Ich bin ein Typ Mensch, der wenn er sich eine CD zu Gemüte führt nicht erwartet dass das Rad neu erfunden wird. Wen wundert's dann das Bad Religion meine absolute Lieblingsband ist - auch wenn mir schon vorgeworfen wurde, dass wenn man mir zwei gleiche Songs vorspielen würde ich es nicht merken würde. Naja, kommen wir mal zur Platte selbst:
Meiner Meinung nach hat man hier ein Bad Religion geschaffen, dass (wenn es früher erschienen wäre) die "grossen drei" (Suffer, No Control, Against the Grain) glatt zu den "grossen vier" gemacht hätte.

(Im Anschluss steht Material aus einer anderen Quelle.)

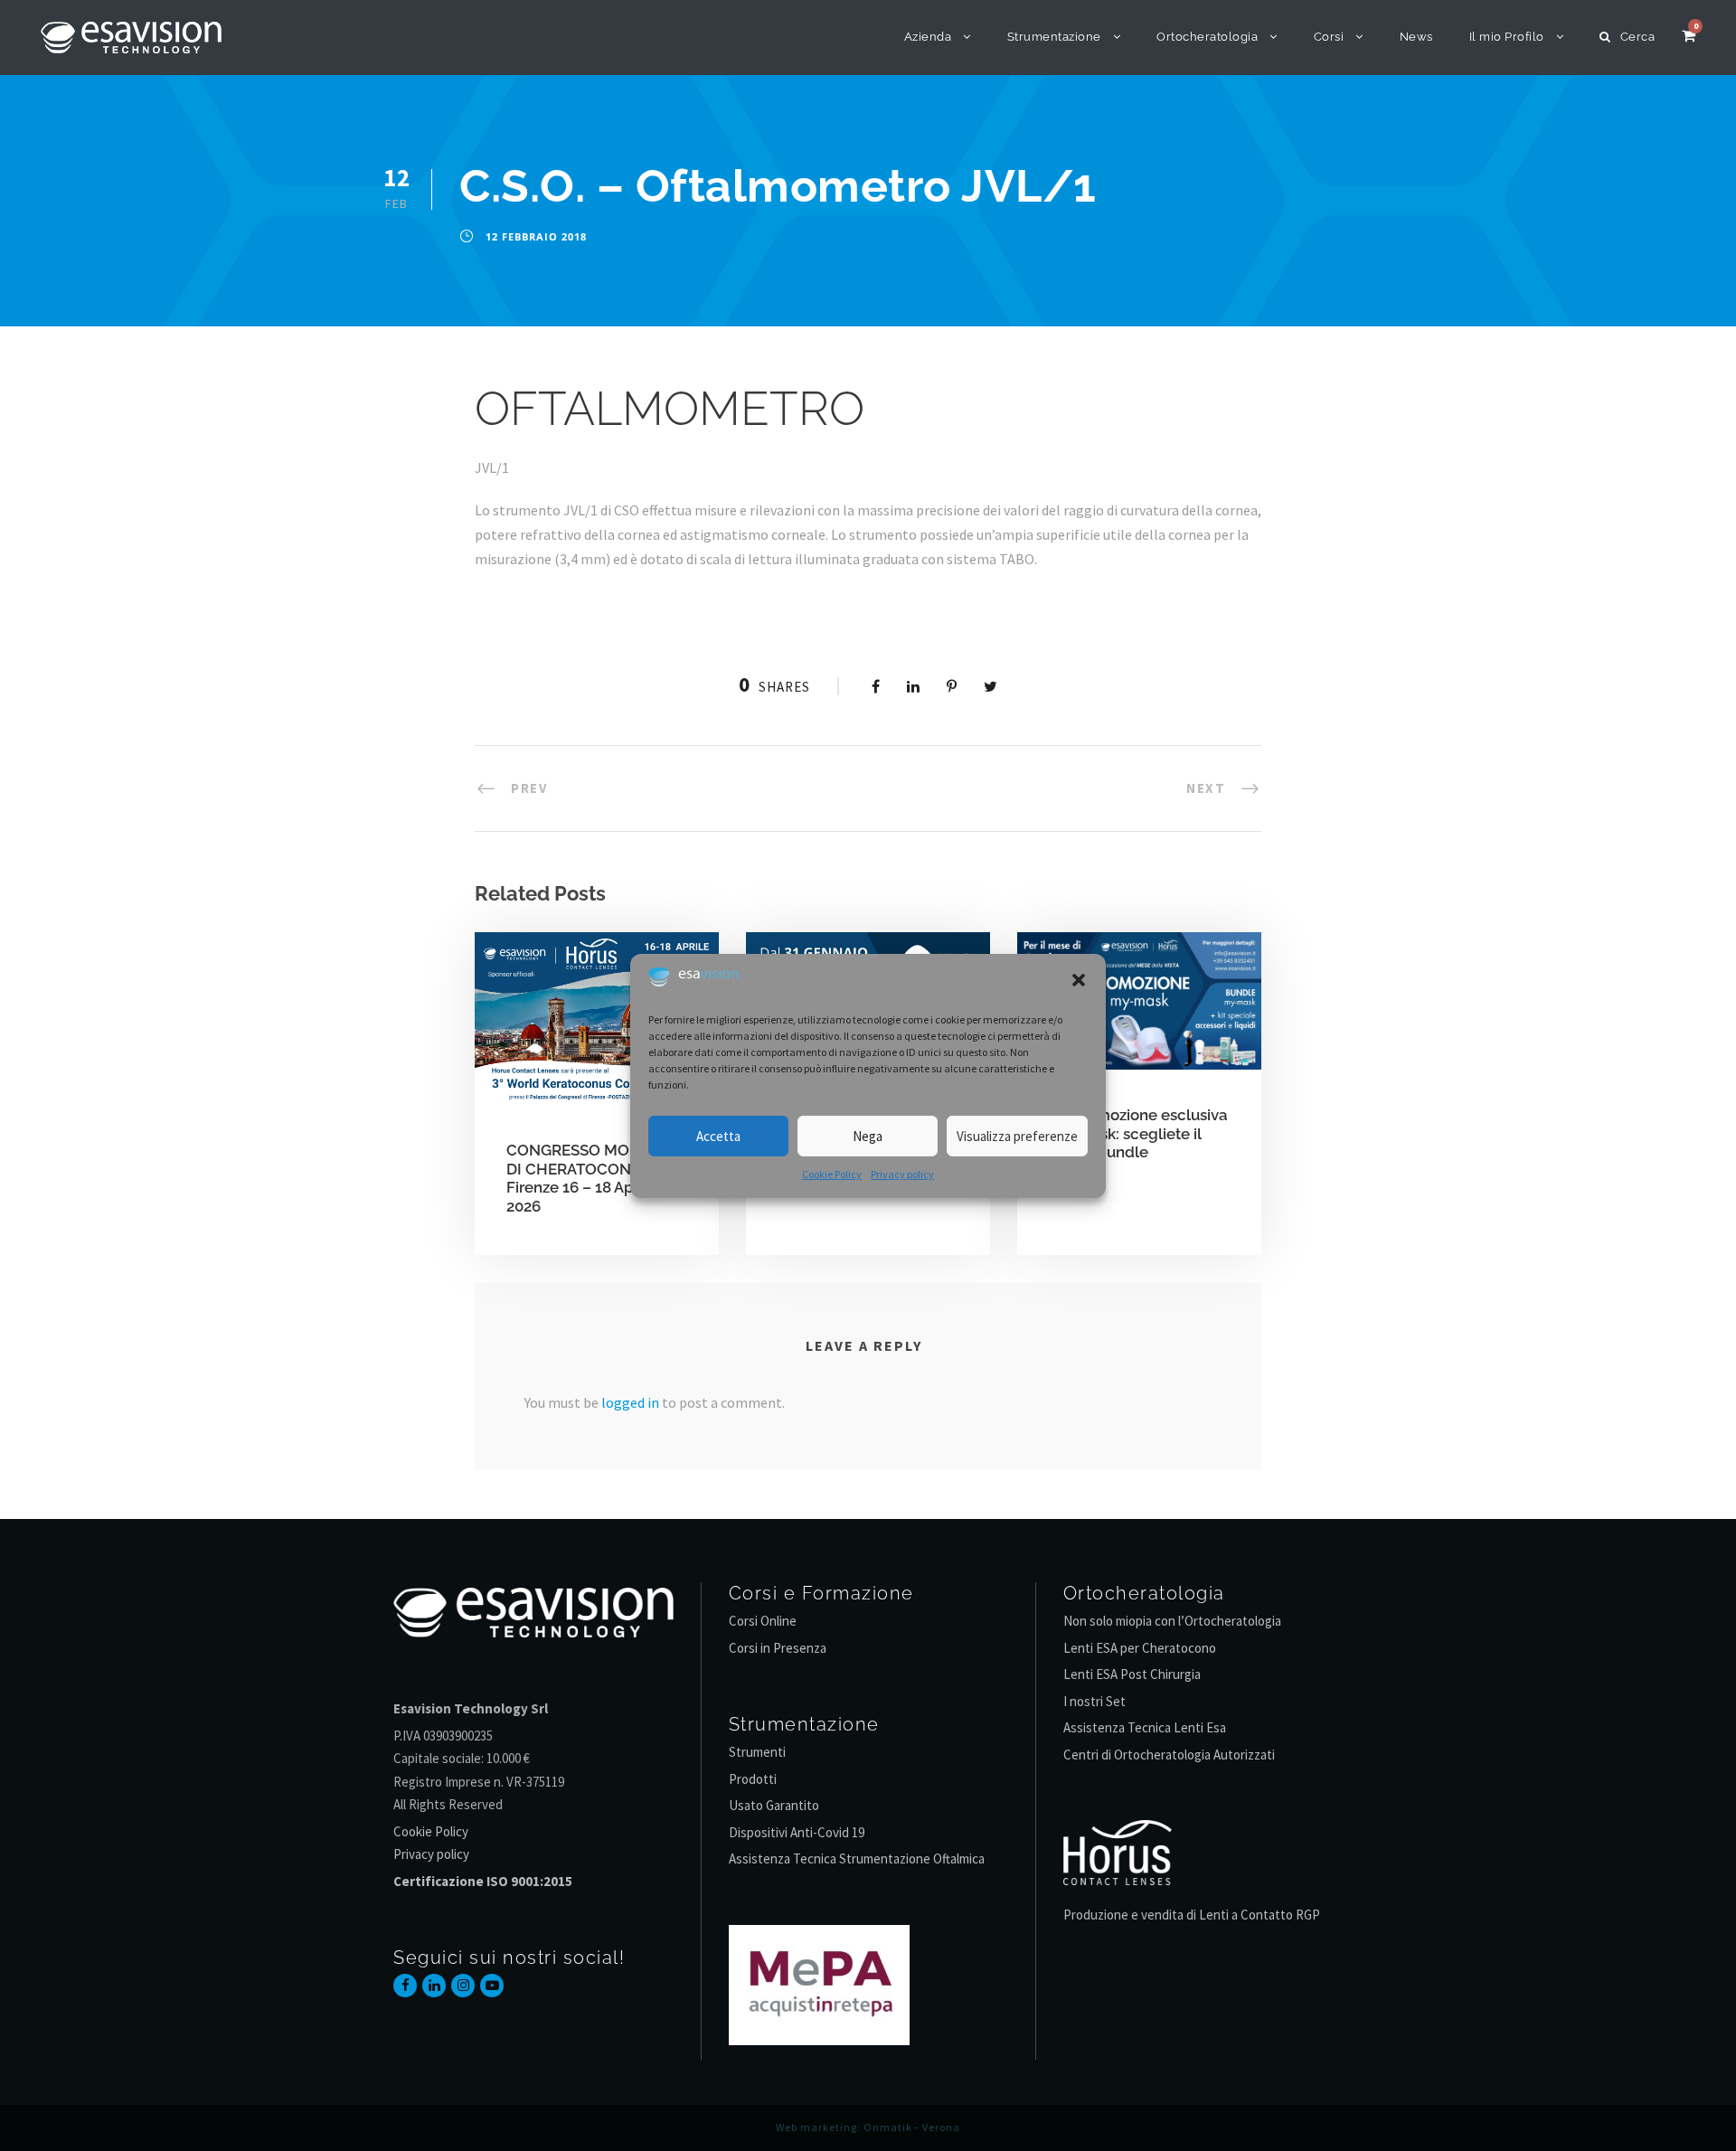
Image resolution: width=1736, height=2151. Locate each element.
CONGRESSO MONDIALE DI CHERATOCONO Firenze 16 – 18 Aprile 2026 (595, 1177)
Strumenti (757, 1751)
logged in (630, 1402)
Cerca (1637, 36)
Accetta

Nehmen wir schon das schaurige Intro "Overture". Gebannt wartet man, bis die Atmosphäre einen irgendwann Umhüllt und man nur noch den düsteren Tönen lauscht. Von einem Moment in den anderen schlägt alles in ein Hard-Core Geewitter um: Das Schlagzeug prügelt förmlich auf einen ein, während der Back Round alles gibt, so dass schließlich auch die Gitarren und der Bass erklingt. Die nächsten Nummern . "Social Suicide", "Athiest Peace" und "All there is" haben nicht mehr ganz so viel Power, haben aber echtes Klassiker Potentzial (vorallem All there is). Bei Track 6 handelt es sich um die Single Auskoppelung "Los Angeles is Burning!", und ich wette das dieses Lied nun in jedem Bad Religion Konzert zu hören sein wird. Der nächste Song haut dann alles weg. Die Melodie hat etwas episches...schwer zu beschreiben! Es bringt eine Athmosphäre rüber, als würde etwas grosses warten. Klingt kitchig, ist aber ein echter Hammer der dann von dem rappenden Gaststar perfekt ergäntzt wird. Der nächste Song - "God's Love" passt zum Stil des Albums und hat eine angenehme härte. Weiter geht es mit dem epischen "To another abyss", das eines meiner absoluten Bad Religion Favouriten ist. Der Refrain ist grossartig und spornt zum mitsingen an. The Quikkening ist nicht schlecht, aber letzendlich der schlechteste Track des Albums. Weiter geht es mit der famousen Titel Track der auf jedem Konzert zu einem Mitgröhlen erster Klasse führen dürfte. "Beyond Electric Dreams" ist meiner Meinung nach der beste Track des Albums. Es wird perfekt mit Effekten gearbeitet, was zu einem genialen Finale führt. "Boot Stamping on a Human Face" ist etwas für sich, und hätte gut auf "Generator" gepasst. Der letze Track hätte gar nicht besser sein können. Er hat etwas ermunterndes, erpisches und makiert den Abschluss des Albums perfekt.
Zusammen gennomen ist das wohl eines der besten Bad Religion Alben geworden. Man kann nur hoffen das die Punk Rock Urgesteine ihr Nievue halten.